Sei d’accordo a tornare alle classi speciali? SONDAGGIO

Perché, di fatto, è questa la scuola che lo storico sogna: alunni diversamente abili in classi differenti, anche se, per evitare il contagio, sarebbe meglio collocarli in scuole distanti almeno un centinaio di chilometri. Ragazzi con Bisogni Educativi Speciali in Istituti, appunto, Speciali, possibilmente all’estero o, sarebbe meglio, sulla luna.  Lo storico non lo dice esplicitamente, ma sogna una scuola a compartimenti stagni, più o meno come i treni sognati da Alain Elkann dove non dovrebbero salire né i cani né i Lanzichenecchi.

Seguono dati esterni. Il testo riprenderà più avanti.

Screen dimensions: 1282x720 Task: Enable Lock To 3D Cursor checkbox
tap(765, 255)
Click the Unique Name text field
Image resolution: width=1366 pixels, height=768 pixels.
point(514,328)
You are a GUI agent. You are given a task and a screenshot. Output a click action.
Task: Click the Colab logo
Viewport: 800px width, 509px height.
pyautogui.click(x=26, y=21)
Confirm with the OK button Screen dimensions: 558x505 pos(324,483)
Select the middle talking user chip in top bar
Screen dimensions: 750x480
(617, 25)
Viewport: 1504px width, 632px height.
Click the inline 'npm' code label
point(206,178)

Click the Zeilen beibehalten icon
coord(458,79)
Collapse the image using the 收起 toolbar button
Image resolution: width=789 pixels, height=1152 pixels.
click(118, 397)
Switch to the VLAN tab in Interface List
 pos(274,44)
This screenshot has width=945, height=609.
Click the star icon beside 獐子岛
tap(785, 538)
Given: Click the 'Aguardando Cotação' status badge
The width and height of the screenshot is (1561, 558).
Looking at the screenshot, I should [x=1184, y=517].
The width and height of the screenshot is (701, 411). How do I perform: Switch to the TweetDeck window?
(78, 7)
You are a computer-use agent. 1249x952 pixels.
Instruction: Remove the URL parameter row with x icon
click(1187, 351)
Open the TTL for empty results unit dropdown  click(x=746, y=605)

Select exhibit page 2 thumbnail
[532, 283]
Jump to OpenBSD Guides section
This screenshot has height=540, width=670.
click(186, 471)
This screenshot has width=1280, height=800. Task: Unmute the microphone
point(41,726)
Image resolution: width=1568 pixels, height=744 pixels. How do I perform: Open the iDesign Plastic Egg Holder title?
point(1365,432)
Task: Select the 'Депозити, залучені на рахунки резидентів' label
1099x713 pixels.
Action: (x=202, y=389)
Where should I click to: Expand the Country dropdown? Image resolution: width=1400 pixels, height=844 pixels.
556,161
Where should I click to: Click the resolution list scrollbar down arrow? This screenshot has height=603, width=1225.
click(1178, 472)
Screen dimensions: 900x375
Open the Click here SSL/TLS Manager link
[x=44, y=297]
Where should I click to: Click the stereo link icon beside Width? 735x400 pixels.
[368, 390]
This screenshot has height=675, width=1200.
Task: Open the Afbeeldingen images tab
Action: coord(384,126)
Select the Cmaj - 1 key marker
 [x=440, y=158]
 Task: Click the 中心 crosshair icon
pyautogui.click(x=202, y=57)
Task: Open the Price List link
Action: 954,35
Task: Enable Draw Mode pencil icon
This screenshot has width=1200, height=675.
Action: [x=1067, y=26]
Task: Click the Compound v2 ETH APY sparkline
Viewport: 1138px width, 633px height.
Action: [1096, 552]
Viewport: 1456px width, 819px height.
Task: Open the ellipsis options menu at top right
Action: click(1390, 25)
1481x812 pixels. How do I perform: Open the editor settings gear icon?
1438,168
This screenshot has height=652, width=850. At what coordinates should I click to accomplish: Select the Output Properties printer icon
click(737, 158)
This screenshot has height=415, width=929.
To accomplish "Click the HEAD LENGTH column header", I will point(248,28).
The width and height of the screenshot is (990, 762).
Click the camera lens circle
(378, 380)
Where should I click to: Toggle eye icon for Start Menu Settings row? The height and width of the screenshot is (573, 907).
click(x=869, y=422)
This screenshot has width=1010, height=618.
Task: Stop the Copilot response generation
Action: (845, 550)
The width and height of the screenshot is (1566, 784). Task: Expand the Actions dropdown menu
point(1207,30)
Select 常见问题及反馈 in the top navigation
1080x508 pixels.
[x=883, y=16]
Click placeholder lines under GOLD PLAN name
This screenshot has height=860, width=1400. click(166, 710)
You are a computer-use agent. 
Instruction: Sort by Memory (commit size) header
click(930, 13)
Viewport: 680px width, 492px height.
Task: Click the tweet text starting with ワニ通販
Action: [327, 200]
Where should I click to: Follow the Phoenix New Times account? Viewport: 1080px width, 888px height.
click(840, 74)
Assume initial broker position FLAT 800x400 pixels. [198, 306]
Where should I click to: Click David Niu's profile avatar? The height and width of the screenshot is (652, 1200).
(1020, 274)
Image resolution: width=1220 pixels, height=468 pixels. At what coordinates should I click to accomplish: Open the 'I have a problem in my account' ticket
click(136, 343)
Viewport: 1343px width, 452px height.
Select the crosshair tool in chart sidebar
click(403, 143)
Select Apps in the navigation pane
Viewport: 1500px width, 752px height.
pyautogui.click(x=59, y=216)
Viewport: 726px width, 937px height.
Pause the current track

All’illuminato storico non gli salta manco nell’anticamera del cervello che in una classe il diversamente abile, o il BES, è una risorsa in affettività, gentilezza, tenerezza e umanità, che sono poi quelle qualità che mancano sempre di più a una società frettolosa dove l’unico obiettivo da perseguire, costi quel che costi, è il profitto, il consumare, il mercato, l’arrivare primi al traguardo.

Qualità di cui avrebbe bisogno anche Ernesto, a dire il vero. Non il protagonista della commedia di Oscar Wilde, ma lo storico che scrive nel Corriere della sera.